### [SELECTED TEXT]

+---+

After an early morning flight to Amman Thursday morning and an unexpectedly long and tiring combination of buses, cabs, and shuttles, I finally arrived to the small town of Wadi Musa in the Wadi Arabia valley of Jordan. Wadi Musa is a town run pretty much exclusively on tourism to the ancient, but uninhabited by anyone but Bedouins, city of Petra. I was traveling with Alexis, when we found a great deal for a hotel + food + Turkish bath package in Wadi Musa we found the motivation to make it out to Petra during our time in Lebanon and I am so glad we did. The first night we checked in the hotel owner took us on a short tour of Wadi Musa (there isn’t much to see), drove us over to Little Petra, and brought us to the sunset point overlooking the city before returning us to the hotel to an absolutely delicious, traditional Jordanian dinner.
Our hotel room’s view of Wadi Musa.
The entrance to Little Petra.
A Bedouin woman making tea.
The view of Wadi Musa from sunset point.
If I remember right, it says “Welcome to Wadi Musa.”

+---+

### [RECORDS]
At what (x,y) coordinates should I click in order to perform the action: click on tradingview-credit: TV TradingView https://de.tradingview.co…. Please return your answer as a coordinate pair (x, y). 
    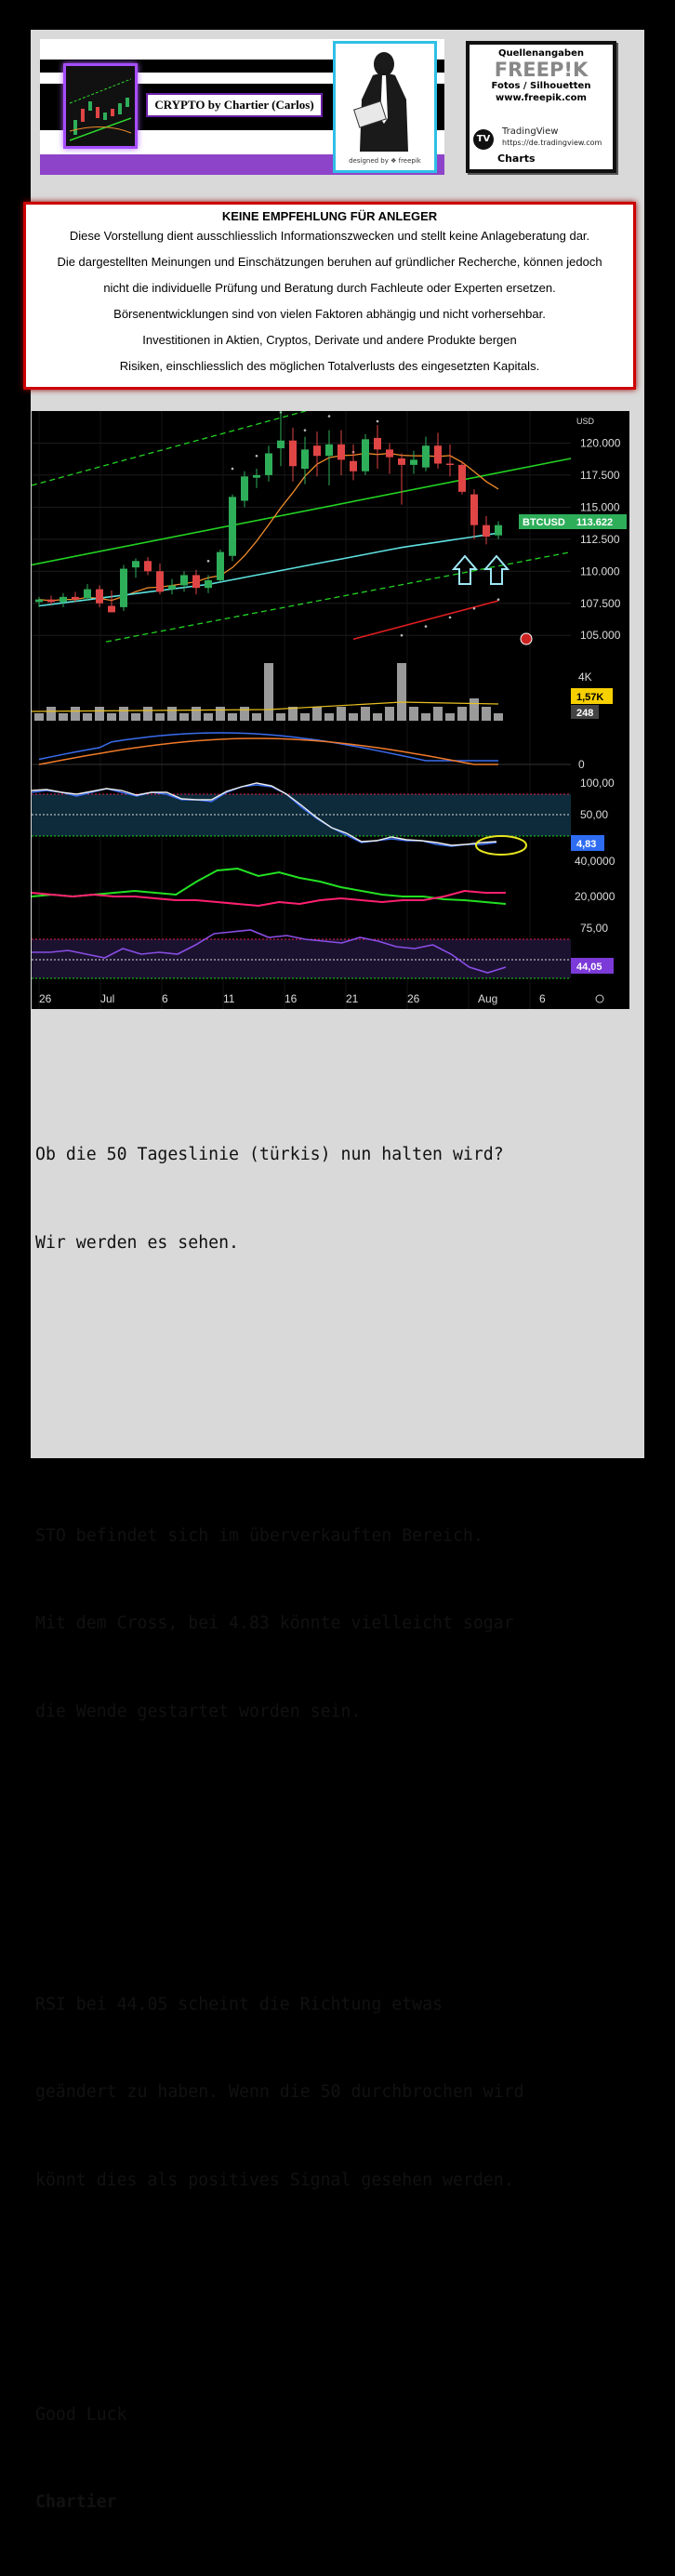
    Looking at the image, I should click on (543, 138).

+---+

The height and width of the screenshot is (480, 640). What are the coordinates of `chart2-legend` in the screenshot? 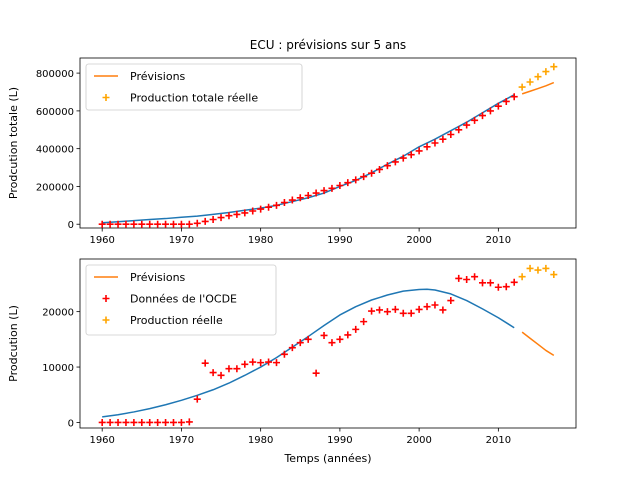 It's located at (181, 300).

+---+

### [ASSIGNMENT 1]
Translate this sentence from the Wadi Musa travel text into Spanish: "Wadi Musa is a town run pretty much exclusively on tourism to the ancient, but uninhabited by anyone but Bedouins, city of Petra."
### [ASSIGNMENT 2]
Repeat the part of the Wadi Musa travel text starting with "After an early" and going on through "of Wadi Musa.".

### [TASK ANSWER 1]
Wadi Musa es un pueblo que vive casi exclusivamente del turismo hacia la antigua ciudad de Petra, que no está habitada por nadie salvo los beduinos.

### [TASK ANSWER 2]
After an early morning flight to Amman Thursday morning and an unexpectedly long and tiring combination of buses, cabs, and shuttles, I finally arrived to the small town of Wadi Musa in the Wadi Arabia valley of Jordan. Wadi Musa is a town run pretty much exclusively on tourism to the ancient, but uninhabited by anyone but Bedouins, city of Petra. I was traveling with Alexis, when we found a great deal for a hotel + food + Turkish bath package in Wadi Musa we found the motivation to make it out to Petra during our time in Lebanon and I am so glad we did. The first night we checked in the hotel owner took us on a short tour of Wadi Musa (there isn’t much to see), drove us over to Little Petra, and brought us to the sunset point overlooking the city before returning us to the hotel to an absolutely delicious, traditional Jordanian dinner.
Our hotel room’s view of Wadi Musa.